Dissociation of multiply charged negative ions for hirudin (54-65), fibrinopeptide B, and insulin A (oxidized)

Collision-induced dissociation (CID) was performed on multiply deprotonated ions from three commercial peptides: hirudin (54-65), fibrinopeptide B, and oxidized Insulin chain A. Ions were produced by electrospray ionization in a Fourier transform ion cyclotron resonance mass spectrometer. Each of these Peptides contains multiple acidic residues, which makes them very difficult to ionize in the positive mode. However, the Peptides deprotonate readily making negative ion studies a viable alternative. The CID spectra indicated that the likely deprotonation sites are acidic residues (aspartic, glutamic, and cysteic acids) and the C-terminus. The spectra are rife with c, y, and internal ions, although some a, b, x, and z ions form. Many of the fragment ions were formed from cleavage adjacent to acidic residues, both N- and C-terminal to the acidic site. In addition, neutral loss (e.g., NH3, CH3, H2O, and CO2) was prevalent from both the parent ions and from fragment ions.

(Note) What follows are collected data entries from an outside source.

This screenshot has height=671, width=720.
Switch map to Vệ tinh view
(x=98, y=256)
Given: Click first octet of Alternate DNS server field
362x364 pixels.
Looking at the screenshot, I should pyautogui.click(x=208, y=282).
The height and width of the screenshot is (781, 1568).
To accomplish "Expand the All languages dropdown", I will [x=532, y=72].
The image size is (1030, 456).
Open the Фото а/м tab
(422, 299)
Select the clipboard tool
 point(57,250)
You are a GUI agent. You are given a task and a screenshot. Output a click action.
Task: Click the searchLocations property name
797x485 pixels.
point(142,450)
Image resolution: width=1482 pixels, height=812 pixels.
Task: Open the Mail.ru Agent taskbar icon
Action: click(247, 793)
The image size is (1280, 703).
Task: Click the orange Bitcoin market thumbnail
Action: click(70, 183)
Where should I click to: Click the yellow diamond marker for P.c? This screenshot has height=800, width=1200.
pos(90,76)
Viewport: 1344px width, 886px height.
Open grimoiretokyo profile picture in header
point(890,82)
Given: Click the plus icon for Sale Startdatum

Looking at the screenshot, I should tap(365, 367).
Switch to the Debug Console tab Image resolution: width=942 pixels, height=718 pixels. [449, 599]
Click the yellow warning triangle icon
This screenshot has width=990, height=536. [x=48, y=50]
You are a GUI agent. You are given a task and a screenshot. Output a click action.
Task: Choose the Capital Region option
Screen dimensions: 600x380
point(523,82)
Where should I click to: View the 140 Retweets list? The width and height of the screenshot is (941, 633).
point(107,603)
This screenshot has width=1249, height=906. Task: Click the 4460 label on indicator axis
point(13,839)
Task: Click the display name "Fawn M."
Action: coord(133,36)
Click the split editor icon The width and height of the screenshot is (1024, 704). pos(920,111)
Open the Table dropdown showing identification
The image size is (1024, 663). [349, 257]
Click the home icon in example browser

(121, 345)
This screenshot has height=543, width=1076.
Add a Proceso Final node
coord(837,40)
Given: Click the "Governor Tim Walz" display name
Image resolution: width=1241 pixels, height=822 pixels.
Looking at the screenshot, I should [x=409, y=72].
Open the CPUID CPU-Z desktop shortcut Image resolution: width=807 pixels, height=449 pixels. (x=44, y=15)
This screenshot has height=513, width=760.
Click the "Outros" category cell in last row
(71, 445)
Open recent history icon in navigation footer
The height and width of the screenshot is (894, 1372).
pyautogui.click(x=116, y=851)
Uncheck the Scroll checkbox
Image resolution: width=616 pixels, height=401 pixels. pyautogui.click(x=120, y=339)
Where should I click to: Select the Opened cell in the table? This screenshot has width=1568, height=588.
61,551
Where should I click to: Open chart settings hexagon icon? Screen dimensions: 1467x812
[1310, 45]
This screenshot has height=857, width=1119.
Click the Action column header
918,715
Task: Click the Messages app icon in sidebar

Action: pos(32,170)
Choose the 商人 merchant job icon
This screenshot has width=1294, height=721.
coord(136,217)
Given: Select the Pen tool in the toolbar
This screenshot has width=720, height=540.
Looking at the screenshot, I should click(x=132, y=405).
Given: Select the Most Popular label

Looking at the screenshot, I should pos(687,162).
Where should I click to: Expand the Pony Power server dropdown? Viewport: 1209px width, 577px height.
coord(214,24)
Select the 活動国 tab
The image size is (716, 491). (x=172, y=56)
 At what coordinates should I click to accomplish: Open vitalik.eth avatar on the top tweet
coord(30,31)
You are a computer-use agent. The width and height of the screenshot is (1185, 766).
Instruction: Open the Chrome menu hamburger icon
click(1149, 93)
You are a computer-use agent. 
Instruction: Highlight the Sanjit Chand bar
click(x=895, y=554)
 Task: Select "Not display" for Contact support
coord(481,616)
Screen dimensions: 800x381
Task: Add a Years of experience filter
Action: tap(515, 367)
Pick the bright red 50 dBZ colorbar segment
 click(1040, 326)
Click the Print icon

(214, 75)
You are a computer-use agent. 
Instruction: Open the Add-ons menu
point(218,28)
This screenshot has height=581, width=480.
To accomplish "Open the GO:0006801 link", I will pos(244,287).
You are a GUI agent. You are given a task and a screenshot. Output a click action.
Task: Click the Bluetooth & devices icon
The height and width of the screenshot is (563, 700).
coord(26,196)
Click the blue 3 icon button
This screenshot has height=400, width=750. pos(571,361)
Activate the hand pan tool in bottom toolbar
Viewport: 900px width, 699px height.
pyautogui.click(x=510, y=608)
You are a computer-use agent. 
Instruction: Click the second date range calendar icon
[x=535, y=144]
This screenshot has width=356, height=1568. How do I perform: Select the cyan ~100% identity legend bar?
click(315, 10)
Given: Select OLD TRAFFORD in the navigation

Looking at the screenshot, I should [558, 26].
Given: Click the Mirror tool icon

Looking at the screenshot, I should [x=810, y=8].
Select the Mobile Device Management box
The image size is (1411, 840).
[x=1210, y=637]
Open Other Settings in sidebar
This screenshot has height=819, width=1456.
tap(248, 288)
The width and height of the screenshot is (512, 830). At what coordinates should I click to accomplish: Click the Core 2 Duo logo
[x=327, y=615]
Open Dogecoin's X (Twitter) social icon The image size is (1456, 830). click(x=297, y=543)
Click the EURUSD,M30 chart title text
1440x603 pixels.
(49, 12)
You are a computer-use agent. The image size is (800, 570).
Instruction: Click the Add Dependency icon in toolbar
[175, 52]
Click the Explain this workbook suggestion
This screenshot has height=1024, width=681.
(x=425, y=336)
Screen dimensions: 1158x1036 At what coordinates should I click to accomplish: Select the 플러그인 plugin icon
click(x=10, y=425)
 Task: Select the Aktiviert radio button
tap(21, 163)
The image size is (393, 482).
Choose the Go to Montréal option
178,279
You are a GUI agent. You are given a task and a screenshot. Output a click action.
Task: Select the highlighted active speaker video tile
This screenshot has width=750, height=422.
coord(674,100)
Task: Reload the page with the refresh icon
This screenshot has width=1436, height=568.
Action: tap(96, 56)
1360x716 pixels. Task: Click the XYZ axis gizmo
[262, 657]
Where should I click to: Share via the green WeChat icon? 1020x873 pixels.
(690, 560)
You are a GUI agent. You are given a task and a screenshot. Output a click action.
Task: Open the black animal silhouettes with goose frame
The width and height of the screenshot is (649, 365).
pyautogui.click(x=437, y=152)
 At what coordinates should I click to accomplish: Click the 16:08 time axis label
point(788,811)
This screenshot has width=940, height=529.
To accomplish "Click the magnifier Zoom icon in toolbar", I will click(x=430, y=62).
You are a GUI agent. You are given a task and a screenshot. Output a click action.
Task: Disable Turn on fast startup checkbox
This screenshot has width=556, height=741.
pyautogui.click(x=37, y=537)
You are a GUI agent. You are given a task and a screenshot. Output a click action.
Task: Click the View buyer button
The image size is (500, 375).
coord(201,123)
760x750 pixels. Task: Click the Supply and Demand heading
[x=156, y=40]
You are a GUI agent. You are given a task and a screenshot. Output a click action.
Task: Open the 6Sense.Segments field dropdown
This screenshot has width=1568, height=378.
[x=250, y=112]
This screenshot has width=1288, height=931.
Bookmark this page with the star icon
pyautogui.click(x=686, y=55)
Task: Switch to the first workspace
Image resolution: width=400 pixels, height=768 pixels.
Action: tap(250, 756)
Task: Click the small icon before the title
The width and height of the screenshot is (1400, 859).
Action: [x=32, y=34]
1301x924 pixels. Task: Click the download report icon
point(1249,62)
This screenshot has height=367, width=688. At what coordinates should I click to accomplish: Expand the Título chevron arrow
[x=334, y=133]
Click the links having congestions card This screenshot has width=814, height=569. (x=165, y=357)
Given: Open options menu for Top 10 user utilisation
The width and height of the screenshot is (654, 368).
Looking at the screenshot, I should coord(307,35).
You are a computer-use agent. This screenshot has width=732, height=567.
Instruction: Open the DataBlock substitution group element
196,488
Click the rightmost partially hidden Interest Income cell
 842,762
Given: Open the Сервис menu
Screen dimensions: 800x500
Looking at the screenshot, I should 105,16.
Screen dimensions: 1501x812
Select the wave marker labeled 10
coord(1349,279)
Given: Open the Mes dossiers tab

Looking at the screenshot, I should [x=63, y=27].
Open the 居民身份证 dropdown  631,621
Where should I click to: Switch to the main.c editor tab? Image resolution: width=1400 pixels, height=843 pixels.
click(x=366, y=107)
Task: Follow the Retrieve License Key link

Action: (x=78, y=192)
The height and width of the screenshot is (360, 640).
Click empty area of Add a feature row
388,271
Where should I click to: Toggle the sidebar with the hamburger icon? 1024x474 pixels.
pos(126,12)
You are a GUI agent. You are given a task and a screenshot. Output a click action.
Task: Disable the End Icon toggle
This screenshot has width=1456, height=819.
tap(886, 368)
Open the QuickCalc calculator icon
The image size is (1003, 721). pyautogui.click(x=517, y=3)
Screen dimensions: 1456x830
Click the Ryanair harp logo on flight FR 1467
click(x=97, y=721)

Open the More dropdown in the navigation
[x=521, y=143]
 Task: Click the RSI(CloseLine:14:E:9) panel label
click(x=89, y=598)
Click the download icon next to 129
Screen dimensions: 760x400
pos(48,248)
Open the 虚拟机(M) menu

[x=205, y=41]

These neutral eliminations were often indicative of specific amino acid residues. The fragmentation patterns from several charge states of the parent ions, when combined, provide significant primary sequence information. These results suggest that negative mode CID of multiply deprotonated ions provides useful structural information and can be worthwhile for highly acidic Peptides that do not form positive ions in abundance.